Assurance emprunteur : les contrats individuels toujours minoritaires

14 nov. 2018
PAR NICOLAS PEYCRU

La greffe ne prend visiblement pas. Selon les dernières données de la Fédération française de l’assurance (FFA), seulement 12% des assurances emprunteur, ces garanties permettant de prendre en charge les mensualités de remboursement d’un crédit en cas de décès, d’invalidité, d’arrêt de travail ou de perte d’emploi, sont des contrats individuels proposés par des assureurs. Les 88% restants demeurent aux mains des banques via leur contrat de groupe « maison ».

Cette très large domination des banquiers est d’autant plus à déplorer que les contrats individuels peuvent s’avérer, dans certains cas, nettement moins cher que les contrats collectifs. Les seconds, qui s’appuient sur le principe de la « mutualisation des risques », proposent la même prime que l’emprunteur soit jeune, vieux, malade ou en pleine forme. Les premiers prennent, eux, en compte les paramètres individuels de l’assuré. Si, par exemple, celui-ci a moins de 40 ans, ne fume pas et n’a jamais eu de gros pépin de santé, ses cotisations seront à coup sûr moins élevées que s’il adhérait à un contrat de groupe.

L’économie réalisée n’a rien de négligeable. Compte tenu de la baisse des taux d’intérêt, l’assurance de prêt peut représenter de 20% à 30% du coût d’un crédit ! C’est d’ailleurs pour redonner du pouvoir d’achat aux emprunteurs que Christine Lagarde, alors ministre de l’Economie, avait instauré, via sa loi du 1er juillet 2010, la « délégation d’assurance ». Grâce à ce mécanisme, les banques ne peuvent plus refuser la couverture d’un établissement tiers pour garantir un emprunt qu’elles financent.

Des mesures contre les abus…

La loi Lagarde a toutefois prévu un garde-fou : la délégation est possible uniquement si le nouveau contrat propose au minimum les mêmes niveaux de garanties que le premier contrat. Une brèche dans laquelle les banques n’ont pas tardé à s’engouffrer. Certaines n’ont ainsi pas hésité à couvrir les amateurs de parachutisme ou de plongée sous-marine. Elles avaient beau jeu alors de refuser la délégation au motif que la nouvelle assurance excluait la pratique de ces sports extrêmes…

Les abus ont été tels que le Comité consultatif du secteur financier (CCSF) a dû se résoudre à déterminer 18 garanties en matière de décès, d’invalidité et d’arrêt de travail et 8 en matière de perte d’emploi. Les banques doivent en choisir 11 dans la première catégorie et 4 dans la seconde.

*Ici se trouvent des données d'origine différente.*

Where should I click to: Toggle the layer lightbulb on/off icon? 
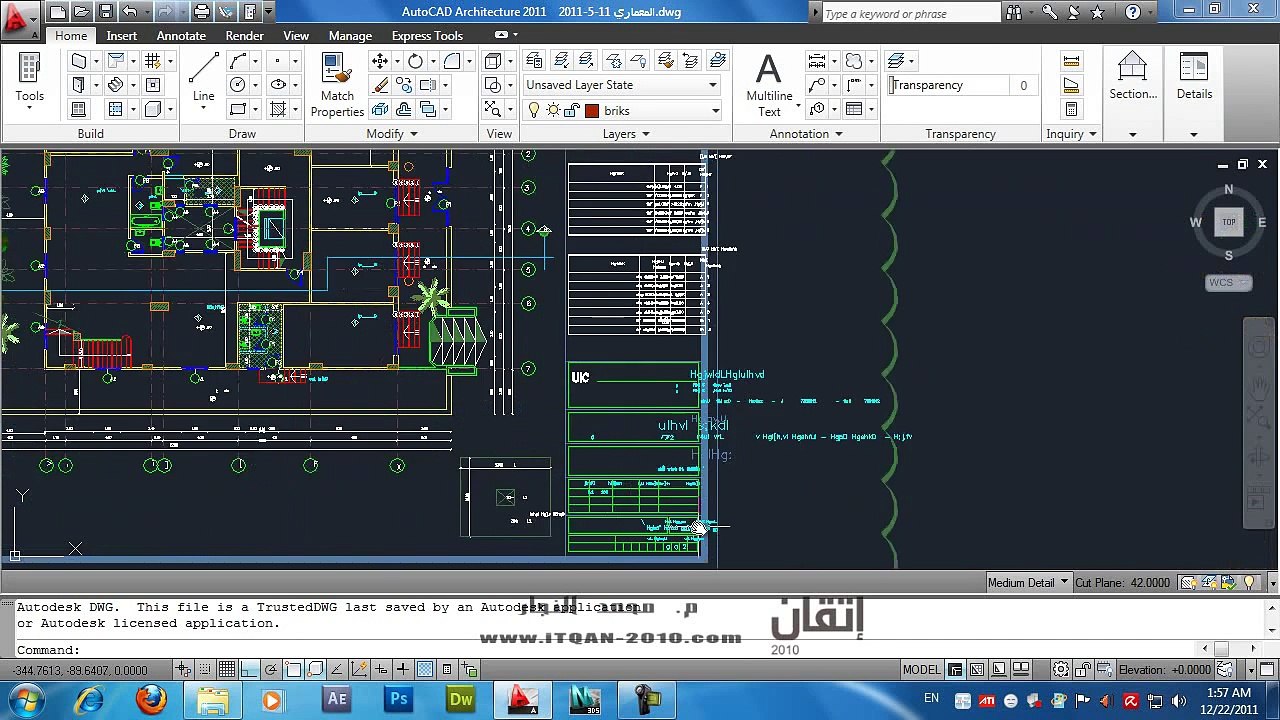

Depuis le 1er mai 2015, elles doivent motiver leur refus de délégation d’assurance en s’appuyant sur les critères qu’elles ont retenus.

Mieux : les établissements prêteurs doivent communiquer à leur clients, depuis le 1er janvier 2016, une fiche standardisée d’information (FSI), mentionnant leurs exigences de garantie. Ainsi, l’emprunteur peut savoir, en amont, si la couverture individuelle proposée par un assureur est compatible ou non avec les critères de son banquier. Et il a désormais le temps de faire le tour du marché. La loi Consommation du 17 mars 2014 (ou « loi Hamon ») permet de résilier une assurance emprunteur collective dans les 12 mois suivants la signature du crédit. Cette résiliation « intra-annuelle » est toutefois limitée aux prêts souscrits à compter du 26 juillet 2014.

…Pour des résultats en trompe l’oeil

Bref, on le voit, tout un arsenal juridique et réglementaire a été mis en place pour favoriser l’essor de la délégation d’assurance. A première vue avec succès puisque les cotisations des assurances emprunteur individuelles sont passées de 926 millions d’euros en 2011 à 1,02 milliard d’euros en 2015, d’après la FFA. En réalité, cette hausse est en trompe l’œil. Les contrats individuels profitent du dynamisme du crédit immobilier. En volume, le pourcentage de 12% de contrats individuels n’a pas bougé d’un iota depuis 2011, date d’entrée en vigueur de la loi Lagarde.

Plusieurs raisons peuvent expliquer ce surplace. Toutes les banques ne joueraient pas le jeu. Certaines ne communiqueraient pas la FSI à leurs clients. D’autres conditionneraient l’octroi d’un taux d’intérêt bas à la souscription de leur assurance emprunteur « maison ». Enfin, les particuliers utiliseraient peu la délégation d’assurance par ignorance du dispositif. Une autre cause pourrait jouer : compte tenu des prix immobiliers élevés, les emprunteurs sont de plus en plus âgés. Or, passé la quarantaine, l’assurance de prêt collective s’avère souvent plus compétitive que le contrat individuel.